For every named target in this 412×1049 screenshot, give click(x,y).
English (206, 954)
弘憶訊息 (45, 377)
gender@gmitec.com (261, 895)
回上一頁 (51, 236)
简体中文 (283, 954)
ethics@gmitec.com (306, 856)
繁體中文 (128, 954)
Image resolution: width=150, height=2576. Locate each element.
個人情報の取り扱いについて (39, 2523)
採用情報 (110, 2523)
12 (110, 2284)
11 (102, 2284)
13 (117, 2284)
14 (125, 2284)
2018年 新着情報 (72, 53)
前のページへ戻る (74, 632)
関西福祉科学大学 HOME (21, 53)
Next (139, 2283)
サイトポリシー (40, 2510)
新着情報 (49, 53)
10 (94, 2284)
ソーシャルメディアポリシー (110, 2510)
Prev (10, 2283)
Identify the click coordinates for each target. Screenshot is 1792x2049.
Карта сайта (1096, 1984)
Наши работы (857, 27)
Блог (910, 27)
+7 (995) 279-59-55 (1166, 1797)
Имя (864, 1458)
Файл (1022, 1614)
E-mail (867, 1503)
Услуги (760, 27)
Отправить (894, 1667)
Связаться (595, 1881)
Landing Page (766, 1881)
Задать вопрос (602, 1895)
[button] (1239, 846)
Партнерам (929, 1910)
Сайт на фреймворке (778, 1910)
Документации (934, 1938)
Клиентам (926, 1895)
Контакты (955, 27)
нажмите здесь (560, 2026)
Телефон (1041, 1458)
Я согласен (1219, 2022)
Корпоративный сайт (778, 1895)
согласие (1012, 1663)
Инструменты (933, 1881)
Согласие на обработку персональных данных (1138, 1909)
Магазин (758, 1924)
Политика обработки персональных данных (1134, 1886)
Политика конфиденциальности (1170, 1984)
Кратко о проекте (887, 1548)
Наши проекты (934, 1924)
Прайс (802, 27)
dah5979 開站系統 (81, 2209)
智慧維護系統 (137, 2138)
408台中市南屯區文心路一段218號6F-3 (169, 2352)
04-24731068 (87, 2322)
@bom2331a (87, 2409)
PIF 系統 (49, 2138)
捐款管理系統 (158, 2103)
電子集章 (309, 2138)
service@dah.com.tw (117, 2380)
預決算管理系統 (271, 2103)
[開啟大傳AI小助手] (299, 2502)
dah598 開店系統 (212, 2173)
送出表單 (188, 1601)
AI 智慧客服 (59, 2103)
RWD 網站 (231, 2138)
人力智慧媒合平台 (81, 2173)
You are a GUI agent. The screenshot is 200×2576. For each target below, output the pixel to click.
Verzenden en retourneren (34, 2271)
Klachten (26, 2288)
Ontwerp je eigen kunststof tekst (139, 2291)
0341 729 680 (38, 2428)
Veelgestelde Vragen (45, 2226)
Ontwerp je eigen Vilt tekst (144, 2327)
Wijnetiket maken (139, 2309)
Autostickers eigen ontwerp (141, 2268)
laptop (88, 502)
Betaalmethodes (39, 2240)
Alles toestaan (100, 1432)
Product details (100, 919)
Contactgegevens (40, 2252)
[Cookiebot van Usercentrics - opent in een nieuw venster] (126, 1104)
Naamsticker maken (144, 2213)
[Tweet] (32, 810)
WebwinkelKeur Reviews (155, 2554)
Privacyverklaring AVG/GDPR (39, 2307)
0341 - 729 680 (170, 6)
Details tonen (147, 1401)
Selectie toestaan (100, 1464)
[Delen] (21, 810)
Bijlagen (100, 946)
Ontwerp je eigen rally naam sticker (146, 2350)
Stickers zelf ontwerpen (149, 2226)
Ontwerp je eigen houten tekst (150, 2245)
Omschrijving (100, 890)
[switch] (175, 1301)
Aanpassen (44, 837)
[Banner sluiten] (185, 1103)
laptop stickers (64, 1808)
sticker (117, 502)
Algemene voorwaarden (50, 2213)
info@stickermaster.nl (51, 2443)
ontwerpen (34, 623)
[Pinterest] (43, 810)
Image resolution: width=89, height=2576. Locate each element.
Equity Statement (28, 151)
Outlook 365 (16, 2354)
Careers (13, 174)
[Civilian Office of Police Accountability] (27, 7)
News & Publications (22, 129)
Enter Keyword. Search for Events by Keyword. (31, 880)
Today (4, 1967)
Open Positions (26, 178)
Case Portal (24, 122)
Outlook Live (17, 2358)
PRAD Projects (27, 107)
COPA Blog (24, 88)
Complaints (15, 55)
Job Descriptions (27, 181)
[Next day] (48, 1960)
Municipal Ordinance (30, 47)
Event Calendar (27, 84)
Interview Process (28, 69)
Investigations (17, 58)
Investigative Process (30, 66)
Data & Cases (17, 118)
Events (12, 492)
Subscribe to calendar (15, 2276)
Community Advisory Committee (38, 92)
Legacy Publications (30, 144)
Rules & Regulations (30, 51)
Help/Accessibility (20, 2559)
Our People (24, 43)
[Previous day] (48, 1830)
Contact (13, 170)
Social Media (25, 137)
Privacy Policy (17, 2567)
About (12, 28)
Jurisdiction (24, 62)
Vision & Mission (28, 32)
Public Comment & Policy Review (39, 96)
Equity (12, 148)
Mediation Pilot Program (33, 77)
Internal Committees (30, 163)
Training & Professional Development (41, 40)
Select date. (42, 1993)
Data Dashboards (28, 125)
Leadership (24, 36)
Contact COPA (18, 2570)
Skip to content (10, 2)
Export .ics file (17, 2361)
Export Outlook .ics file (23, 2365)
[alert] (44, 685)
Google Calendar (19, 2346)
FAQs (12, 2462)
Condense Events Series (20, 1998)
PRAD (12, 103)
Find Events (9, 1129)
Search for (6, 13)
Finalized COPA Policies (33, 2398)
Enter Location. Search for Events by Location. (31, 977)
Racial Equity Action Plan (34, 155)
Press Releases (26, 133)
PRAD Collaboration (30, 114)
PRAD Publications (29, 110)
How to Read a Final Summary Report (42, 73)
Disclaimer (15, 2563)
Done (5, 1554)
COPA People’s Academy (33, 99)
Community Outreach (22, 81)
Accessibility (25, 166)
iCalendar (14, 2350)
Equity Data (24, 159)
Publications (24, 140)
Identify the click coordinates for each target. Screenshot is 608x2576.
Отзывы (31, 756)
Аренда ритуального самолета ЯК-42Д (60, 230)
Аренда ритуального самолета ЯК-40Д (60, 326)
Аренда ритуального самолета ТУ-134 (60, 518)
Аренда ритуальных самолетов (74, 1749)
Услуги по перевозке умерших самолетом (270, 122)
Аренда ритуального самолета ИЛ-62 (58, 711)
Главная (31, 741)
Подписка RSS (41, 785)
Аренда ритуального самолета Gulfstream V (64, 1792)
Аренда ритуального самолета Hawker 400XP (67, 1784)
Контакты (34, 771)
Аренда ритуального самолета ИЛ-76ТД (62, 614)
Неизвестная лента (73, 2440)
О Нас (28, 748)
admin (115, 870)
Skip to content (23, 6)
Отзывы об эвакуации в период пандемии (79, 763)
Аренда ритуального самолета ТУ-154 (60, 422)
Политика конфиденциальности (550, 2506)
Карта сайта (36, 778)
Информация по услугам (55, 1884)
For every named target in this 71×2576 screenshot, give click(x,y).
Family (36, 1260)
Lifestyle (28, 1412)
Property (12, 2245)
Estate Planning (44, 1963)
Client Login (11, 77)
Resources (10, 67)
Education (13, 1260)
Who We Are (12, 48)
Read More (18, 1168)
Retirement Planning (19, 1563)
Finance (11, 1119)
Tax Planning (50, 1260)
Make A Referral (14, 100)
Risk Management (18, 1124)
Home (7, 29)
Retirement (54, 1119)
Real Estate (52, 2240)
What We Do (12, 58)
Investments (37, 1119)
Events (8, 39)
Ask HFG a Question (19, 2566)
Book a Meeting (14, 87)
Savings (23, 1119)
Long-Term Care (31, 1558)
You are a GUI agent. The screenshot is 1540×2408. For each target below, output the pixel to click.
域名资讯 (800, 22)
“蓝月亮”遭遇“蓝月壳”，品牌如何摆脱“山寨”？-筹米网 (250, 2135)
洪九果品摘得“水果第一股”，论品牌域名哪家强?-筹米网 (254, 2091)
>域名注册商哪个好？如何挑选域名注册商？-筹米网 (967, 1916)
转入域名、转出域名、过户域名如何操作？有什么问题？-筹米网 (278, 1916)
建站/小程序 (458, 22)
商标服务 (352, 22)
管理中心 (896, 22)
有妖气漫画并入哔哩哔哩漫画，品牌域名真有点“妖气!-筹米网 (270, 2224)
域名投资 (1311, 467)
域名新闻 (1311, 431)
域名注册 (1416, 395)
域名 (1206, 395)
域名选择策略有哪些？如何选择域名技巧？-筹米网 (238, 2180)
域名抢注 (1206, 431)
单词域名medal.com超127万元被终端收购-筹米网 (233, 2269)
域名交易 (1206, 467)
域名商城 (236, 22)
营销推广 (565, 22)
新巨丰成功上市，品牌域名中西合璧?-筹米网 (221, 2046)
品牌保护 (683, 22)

■ Problem to solve:
Nothing but the lines from the first line of the data through the line with "個人情報の取り扱いについて (39, 2523)" should be returned, exactly as they appear, both ends included.

■ Solution for this task:
For every named target in this 412×1049 screenshot, give click(x,y).
English (206, 954)
弘憶訊息 (45, 377)
gender@gmitec.com (261, 895)
回上一頁 (51, 236)
简体中文 (283, 954)
ethics@gmitec.com (306, 856)
繁體中文 (128, 954)
Image resolution: width=150, height=2576. Locate each element.
個人情報の取り扱いについて (39, 2523)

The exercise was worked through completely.